Maka dari itu, ICT Watch meluncurkan Kerangka Kerja Literasi AI Indonesia untuk menekankan nilai-nilai hak asasi manusia (HAM) dengan faktor seperti kesetaraan gender, disabilitas dan inklusi sosial (GEDSI), kondisi sosial ekonomi, serta kesejahteraan.

"Penggunaan AI yang bermakna harus memberdayakan kelompok rentan, memperkuat partisipasi warga, dan mempromosikan keadilan digital di tengah perubahan teknologi yang begitu cepat," papar dia.

Jika dibandingkan dengan negara lain, fenomena ini tak hanya terjadi di Indonesia. Di negara maju seperti Prancis, Jerman, dan Inggris, lebih dari 70 persen responden yang paham AI dan teknologi deepfake mengaku khawatir terhadap dampaknya bagi pemilu.

Riset serupa menunjukkan bahwa publik makin cemas dengan peran platform digital yang dianggap bisa melemahkan demokrasi. Banyak dari mereka yang menuntut kendali lebih besar atas data pribadi.
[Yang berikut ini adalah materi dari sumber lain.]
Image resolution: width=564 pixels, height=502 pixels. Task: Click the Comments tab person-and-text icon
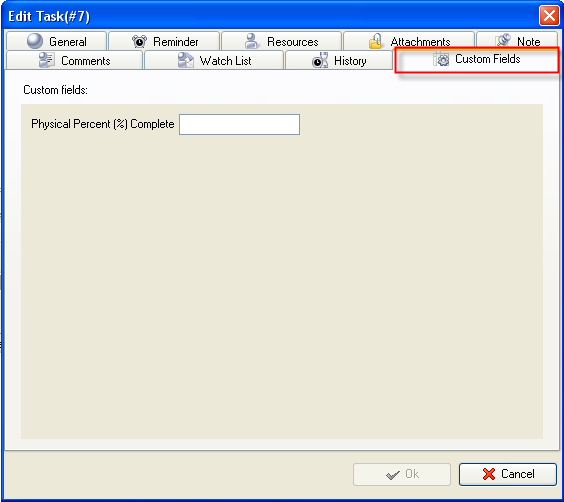click(47, 60)
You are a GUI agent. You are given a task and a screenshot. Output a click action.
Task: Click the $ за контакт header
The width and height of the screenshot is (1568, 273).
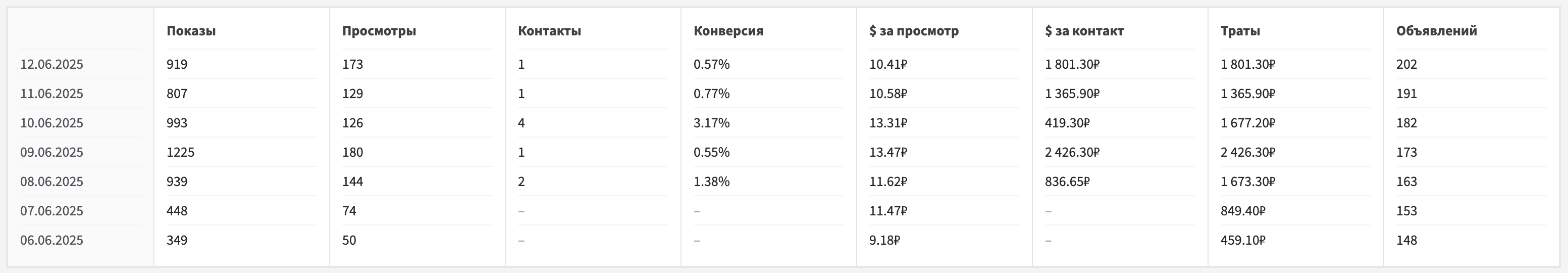(x=1085, y=30)
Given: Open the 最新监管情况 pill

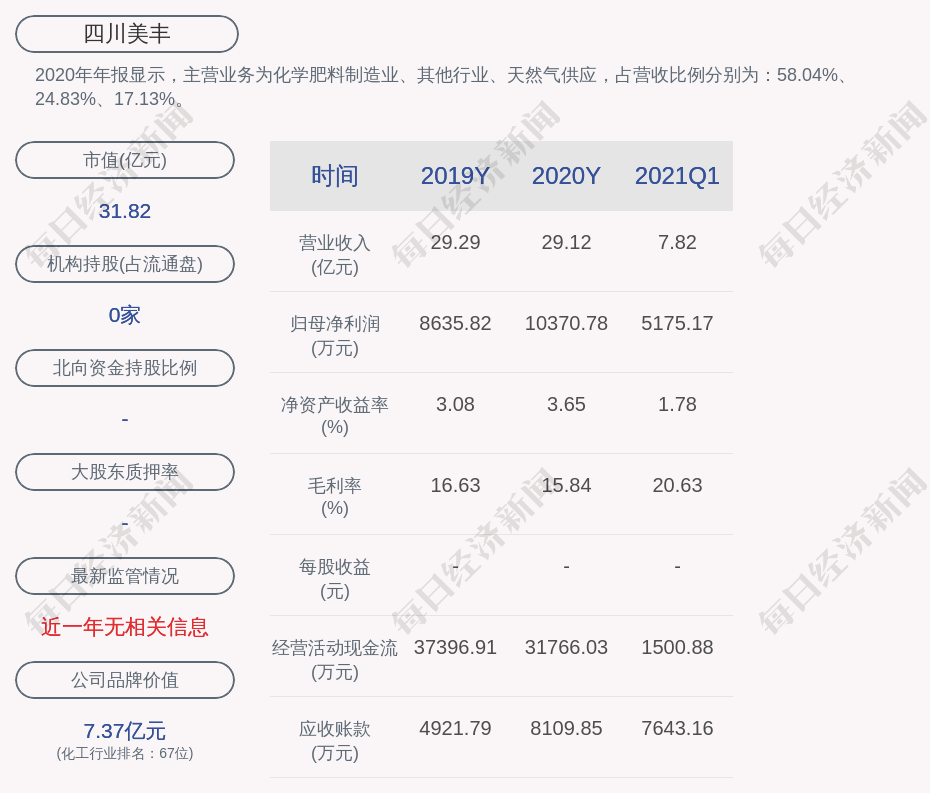Looking at the screenshot, I should [x=125, y=576].
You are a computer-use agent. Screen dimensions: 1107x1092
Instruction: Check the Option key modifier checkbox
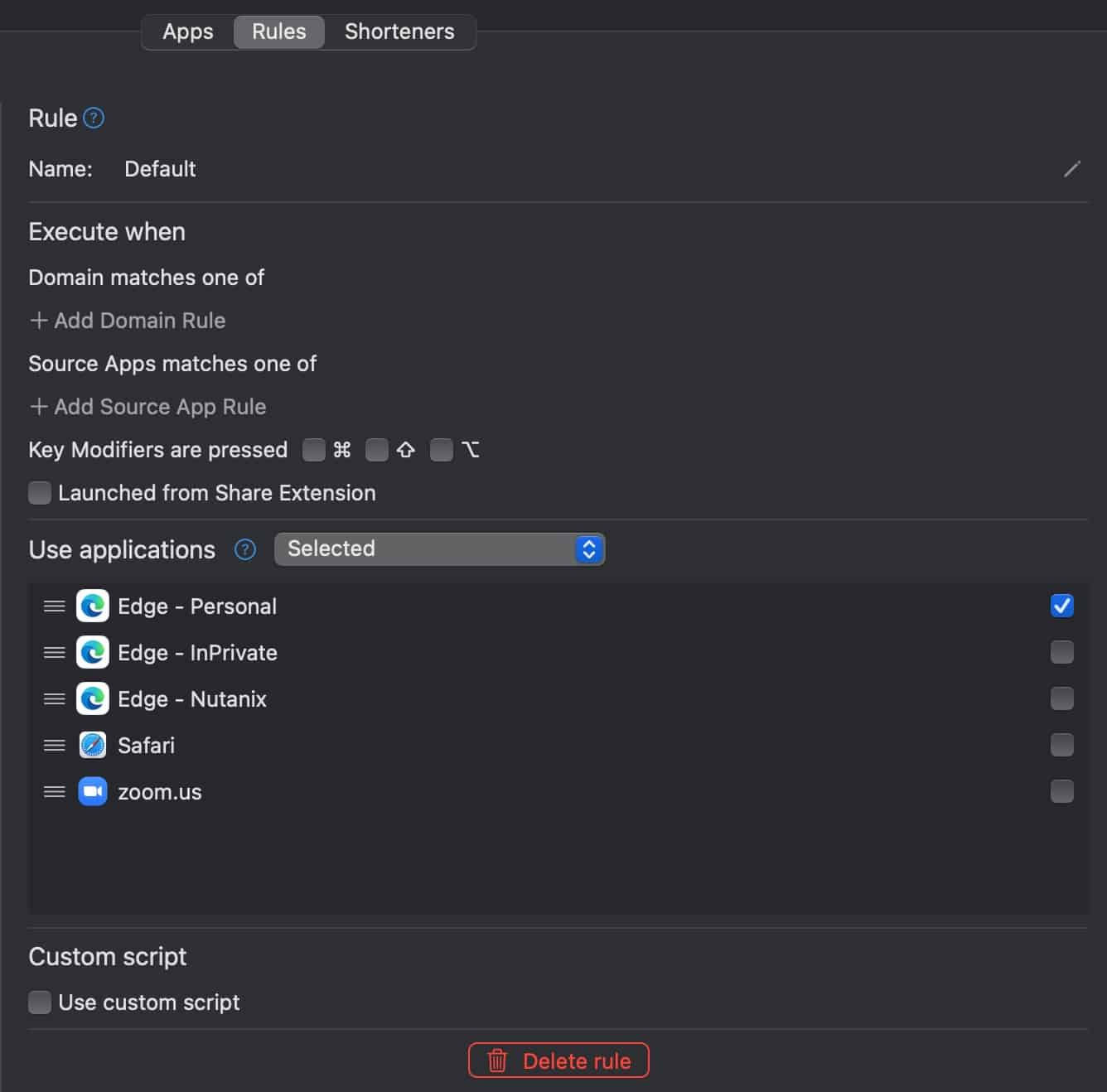click(x=442, y=450)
Sementara itu di Amerika Latin, dukungan terhadap regulasi AI meningkat jadi 65 persen di kalangan yang paham betul teknologinya. Pemahaman soal AI terbukti membuat masyarakat lebih sadar akan risikonya, terutama soal integritas pemilu dan kesenjangan sosial.

Lebih lanjut Dinita memaparkan, temuan riset dari berbagai negara menyimpulkan kalau pemahaman soal teknologi AI amat penting untuk melindungi demokrasi. Ia menilai kalau orang Indonesia yang sangat aktif di dunia maya perlu memiliki literasi AI yang memadai.

"Hal ini dapat dicapai dari kerja sama berbagai pihak baik pemerintah, platform hingga komunitas, pendidik, dan organisasi masyarakat sipil untuk meningkatkan pemahaman,” tandasnya.